- Excerpted passage
****
Skip to content
This repository has been archived by the owner on Nov 17, 2023. It is now read-only.

Fix for duplicate subgraph inputs/outputs #16131

Merged
merged 34 commits into from
Sep 10, 2020

Conversation

samskalicky
Copy link
Contributor

@samskalicky samskalicky commented Sep 9, 2019

Description

Fixes #16108

Subgraph API can create duplicated tensors for both inputs to a subgraph and outputs from a subgraph. This happens when there are multiple nodes in a subgraph that consume the same input, or when there are multiple nodes that consume a single subgraph output. This results in tensor duplication, and causes OOM due to excessive memory usage.

Fix for duplicate inputs

Currently, inputs to a subgraph are duplicated when there are multiple nodes in a subgraph consuming the same input (see diagram below). In this PR we change the behavior of CutGraphInputs function to store a NodeEntry for each input to the subgraph in a map, and re-use that node for each node in the subgraph that consumes that input (see diagram below). This prevents input nodes from being duplicated, and results in less copies of tensors at runtime and a much smaller memory footprint.

duplicateInputs

Fix for duplicate outputs

Similar to the inputs, when an output from a subgraph is consumed by multiple nodes outside the subgraph, the output is duplicated for each consumer (see diagram below). In this PR we change the behavior of CreateSubgraphNode to collapse duplicate output dependencies to a single output by checking if neighboring output entries are the same. If so we do not add another output, preventing duplicates.
****
- Supplied data
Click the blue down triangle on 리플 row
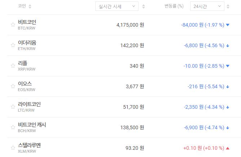Screen dimensions: 241x157 pos(228,66)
****
In the pull request on duplicate subgraph inputs and outputs, what does the changed CutGraphInputs function store in a map?

A NodeEntry for each input to the subgraph.